Ah, well, yes and no. Yes, because this is america, and as as result, we focus on american history, and within the context of american history, american slavery is a really big deal. It's the one really big zit on the otherwise pretty pristine complexion of the american experiment. But that is true, in my opinion, whether or not the MAL makes use of it for political purposes.

Anonymous said...

Clovis;

to say their slaves were having a better life than a hand-to-mouth existence by then

I didn't say or write that so I fail to see your point. You had a question, I quoted it and I provided specific answers, to which you replied with an ad hominem. Perhaps I should try that same approach to any of your claims.

P.S. Still waiting on substantiation of your claim of protectionaist measures in the 2008/2009 time frame. Although, if that was intended as a joke, haha.

Anonymous said...

Bret;

I do not object to a focus on slavery in the USA, but on presentations that completely omit any comparison thereby creating the impression of slavery being a *uniquely* American zit, as opposed to the normal state of society until the mid 1800s.

Clovis said...

AOG,

You miss the point twice. First by not realizing it is relative richness combined with a better than hand-to-mouth existence (you only see the first). Further, you interpret relative as in "relative to other places at the same time", which is non-sense for the matter in question. "Relative" here needs to be more like "relative to some minimum standard of material abundance".


On my claim on protectionism, I didn't see you refuting the ones I already gave you. As I understand it, I told you "look, there is protectionism, hence where is the free market?", to which you replied "Oh, yes, there is and I do not necessarily agree with it, but Free Markets!".

Anonymous said...

Clovis;

That wasn't in your question, I can only go by what you wrote, not what you think you implied.

you interpret relative as in "relative to other places at the same time", which is non-sense for the matter in question

On the contrary, I think it the only reasonable interpretation of that phrase.
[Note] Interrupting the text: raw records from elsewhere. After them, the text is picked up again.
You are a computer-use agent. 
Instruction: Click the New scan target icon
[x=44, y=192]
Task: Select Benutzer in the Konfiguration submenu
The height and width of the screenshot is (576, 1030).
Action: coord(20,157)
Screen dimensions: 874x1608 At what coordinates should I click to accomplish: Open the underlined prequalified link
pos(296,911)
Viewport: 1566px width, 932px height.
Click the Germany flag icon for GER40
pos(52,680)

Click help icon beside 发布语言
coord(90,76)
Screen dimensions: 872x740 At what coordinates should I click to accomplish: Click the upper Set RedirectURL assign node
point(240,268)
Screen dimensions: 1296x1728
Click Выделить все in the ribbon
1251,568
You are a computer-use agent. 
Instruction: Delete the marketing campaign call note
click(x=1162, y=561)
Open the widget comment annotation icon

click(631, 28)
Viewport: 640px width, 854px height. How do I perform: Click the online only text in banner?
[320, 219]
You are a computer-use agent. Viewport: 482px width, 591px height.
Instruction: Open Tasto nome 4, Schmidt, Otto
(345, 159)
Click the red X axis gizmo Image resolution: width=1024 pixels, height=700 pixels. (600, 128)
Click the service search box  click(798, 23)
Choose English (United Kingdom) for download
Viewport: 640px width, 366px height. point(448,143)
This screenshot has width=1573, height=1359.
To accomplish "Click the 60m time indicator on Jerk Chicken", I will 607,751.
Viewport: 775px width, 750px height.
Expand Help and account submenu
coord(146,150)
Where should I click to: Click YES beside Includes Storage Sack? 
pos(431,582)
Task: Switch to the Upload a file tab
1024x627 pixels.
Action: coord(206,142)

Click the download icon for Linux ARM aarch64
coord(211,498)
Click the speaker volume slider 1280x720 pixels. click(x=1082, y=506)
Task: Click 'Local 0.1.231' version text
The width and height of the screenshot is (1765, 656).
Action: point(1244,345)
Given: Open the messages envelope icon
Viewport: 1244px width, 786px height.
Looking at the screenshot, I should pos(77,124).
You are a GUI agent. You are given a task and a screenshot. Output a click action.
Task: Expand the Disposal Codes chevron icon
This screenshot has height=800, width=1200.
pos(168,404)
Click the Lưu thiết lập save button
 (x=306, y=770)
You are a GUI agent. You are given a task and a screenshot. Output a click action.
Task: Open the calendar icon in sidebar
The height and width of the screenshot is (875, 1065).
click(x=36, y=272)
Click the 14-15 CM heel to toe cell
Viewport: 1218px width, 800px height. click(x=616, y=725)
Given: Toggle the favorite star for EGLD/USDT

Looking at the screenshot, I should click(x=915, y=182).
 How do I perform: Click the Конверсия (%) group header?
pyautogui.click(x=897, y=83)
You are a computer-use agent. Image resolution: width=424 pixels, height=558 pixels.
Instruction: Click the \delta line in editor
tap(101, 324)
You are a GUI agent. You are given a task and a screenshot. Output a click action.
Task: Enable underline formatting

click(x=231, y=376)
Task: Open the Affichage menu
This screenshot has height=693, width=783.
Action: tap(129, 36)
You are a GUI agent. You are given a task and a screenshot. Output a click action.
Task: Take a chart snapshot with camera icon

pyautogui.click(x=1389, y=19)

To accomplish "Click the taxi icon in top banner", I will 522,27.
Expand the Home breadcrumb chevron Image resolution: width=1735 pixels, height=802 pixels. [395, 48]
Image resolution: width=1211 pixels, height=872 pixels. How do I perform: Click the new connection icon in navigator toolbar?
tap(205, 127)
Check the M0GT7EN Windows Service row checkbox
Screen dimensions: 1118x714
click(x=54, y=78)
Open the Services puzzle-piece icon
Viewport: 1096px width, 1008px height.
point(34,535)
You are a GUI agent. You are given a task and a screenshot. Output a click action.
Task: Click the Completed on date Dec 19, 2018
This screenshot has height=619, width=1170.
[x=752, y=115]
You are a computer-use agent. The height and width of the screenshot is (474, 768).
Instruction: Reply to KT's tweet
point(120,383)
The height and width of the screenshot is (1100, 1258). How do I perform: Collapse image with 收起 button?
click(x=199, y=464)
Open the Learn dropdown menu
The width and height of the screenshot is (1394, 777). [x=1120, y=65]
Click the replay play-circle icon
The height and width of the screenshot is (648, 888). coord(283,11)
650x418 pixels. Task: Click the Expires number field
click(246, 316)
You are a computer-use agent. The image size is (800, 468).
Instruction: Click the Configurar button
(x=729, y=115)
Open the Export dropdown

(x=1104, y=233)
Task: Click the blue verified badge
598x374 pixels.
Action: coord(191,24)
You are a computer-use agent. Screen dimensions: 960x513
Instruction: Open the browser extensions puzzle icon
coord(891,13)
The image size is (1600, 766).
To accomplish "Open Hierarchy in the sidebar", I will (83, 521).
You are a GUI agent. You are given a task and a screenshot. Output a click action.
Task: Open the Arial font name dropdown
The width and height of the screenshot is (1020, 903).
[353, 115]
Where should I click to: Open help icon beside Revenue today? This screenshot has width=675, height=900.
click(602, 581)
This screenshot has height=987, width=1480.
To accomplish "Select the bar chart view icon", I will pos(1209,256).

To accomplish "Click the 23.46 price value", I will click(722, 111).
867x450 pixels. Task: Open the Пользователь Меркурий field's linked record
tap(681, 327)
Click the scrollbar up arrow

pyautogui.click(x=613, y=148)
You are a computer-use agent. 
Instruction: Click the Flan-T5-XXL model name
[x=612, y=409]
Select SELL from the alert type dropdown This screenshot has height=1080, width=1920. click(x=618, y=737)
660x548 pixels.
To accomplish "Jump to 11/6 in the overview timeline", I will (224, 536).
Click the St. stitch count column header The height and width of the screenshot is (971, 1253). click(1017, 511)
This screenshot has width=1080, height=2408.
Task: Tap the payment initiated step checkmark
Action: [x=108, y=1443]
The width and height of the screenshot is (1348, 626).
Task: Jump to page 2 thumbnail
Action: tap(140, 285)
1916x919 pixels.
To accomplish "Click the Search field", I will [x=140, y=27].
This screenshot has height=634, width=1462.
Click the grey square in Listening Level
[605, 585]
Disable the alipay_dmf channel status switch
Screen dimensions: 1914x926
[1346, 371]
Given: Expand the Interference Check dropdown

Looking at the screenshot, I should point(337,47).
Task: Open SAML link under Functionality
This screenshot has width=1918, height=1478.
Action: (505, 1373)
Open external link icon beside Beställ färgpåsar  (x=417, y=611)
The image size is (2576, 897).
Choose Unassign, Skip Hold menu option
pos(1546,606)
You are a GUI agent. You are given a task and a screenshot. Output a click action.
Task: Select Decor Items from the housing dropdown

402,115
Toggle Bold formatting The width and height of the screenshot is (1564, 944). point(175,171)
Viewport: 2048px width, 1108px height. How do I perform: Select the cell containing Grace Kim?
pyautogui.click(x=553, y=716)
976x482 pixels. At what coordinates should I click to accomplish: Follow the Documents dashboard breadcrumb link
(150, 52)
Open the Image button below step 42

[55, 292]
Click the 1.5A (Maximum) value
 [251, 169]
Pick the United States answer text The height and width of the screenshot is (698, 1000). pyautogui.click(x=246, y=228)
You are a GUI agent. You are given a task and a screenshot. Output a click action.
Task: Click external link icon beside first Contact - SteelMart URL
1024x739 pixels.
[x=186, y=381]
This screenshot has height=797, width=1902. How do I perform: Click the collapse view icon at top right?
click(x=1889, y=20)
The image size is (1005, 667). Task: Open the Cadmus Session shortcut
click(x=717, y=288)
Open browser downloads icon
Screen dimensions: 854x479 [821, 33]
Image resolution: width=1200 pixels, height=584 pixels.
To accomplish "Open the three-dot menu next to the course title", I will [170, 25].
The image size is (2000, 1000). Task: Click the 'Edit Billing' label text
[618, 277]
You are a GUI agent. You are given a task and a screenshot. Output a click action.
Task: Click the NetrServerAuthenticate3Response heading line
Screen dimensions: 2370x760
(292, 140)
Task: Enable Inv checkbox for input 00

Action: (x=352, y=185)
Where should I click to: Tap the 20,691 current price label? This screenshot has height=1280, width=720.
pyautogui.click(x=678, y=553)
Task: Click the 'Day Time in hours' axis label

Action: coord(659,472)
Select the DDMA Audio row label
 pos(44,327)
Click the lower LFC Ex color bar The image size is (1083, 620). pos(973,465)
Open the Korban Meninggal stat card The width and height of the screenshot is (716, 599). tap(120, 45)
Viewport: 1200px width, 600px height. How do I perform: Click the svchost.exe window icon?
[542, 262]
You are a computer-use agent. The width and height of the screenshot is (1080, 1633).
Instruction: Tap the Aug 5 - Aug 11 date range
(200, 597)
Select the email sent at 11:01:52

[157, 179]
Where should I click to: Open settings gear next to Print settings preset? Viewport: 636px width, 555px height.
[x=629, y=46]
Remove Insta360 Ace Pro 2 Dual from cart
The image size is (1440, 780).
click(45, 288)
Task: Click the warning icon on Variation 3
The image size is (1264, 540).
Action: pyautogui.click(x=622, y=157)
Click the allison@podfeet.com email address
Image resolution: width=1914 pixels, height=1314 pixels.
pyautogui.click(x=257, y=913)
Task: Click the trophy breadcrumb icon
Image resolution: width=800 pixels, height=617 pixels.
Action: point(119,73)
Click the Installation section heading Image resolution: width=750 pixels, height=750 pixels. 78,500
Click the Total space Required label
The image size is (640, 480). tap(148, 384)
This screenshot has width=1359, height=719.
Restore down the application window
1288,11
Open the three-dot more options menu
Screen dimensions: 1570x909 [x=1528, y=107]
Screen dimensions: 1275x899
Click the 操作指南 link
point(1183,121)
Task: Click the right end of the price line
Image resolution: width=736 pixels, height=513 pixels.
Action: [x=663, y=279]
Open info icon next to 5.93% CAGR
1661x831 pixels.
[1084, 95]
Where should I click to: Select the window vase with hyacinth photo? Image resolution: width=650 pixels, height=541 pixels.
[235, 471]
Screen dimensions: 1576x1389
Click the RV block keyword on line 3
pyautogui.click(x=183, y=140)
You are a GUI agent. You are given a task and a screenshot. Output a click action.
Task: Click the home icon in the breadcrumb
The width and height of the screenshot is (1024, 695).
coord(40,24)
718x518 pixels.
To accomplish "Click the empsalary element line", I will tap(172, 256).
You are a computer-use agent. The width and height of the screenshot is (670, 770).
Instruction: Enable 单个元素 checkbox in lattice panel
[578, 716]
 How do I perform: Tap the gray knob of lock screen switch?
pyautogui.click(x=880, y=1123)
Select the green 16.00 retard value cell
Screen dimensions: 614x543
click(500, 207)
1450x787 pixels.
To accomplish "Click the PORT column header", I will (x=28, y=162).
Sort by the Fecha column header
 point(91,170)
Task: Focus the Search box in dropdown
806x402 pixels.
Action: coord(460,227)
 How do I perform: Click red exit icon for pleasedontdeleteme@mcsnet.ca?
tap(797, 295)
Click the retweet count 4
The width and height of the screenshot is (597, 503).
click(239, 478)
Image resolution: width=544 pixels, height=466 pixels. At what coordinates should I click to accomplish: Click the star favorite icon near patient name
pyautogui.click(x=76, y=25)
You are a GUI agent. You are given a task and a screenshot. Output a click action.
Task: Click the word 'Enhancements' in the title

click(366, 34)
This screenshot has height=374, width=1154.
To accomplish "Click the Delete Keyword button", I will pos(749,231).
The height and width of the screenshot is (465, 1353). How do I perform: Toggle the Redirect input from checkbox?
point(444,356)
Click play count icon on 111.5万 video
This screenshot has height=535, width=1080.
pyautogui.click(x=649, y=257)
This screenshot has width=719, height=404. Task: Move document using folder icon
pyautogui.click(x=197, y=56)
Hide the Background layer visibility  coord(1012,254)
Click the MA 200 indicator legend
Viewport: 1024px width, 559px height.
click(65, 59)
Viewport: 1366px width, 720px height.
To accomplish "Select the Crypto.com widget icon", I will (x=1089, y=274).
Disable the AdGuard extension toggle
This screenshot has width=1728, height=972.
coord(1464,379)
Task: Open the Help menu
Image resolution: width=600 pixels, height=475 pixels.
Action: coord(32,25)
I didn't see you refuting the ones I already gave you

I did. Here is what you wrote - "by the onset of the 2008/9 crisis, I do remember the US took quite some protectionist measures. I wonder, where were all its free marketeers by then?". I pointed out this is wrong because (1) those started long before 2008/2009 and (2) I protested them during the time they were in force, if not necessarily in your precise but irrelevant time frame. What I asked for were examples of such measures implemented in that time frame, which you have failed to provide. One might think you just made that up to score rhetorical points.

Harry Eagar said...

'When was slavery practiced in a "relative wealthy" country?'

Germany, up to 1945.

I cry bitter tears for Bret and Guy, who got through school without learning anything about history. Sad.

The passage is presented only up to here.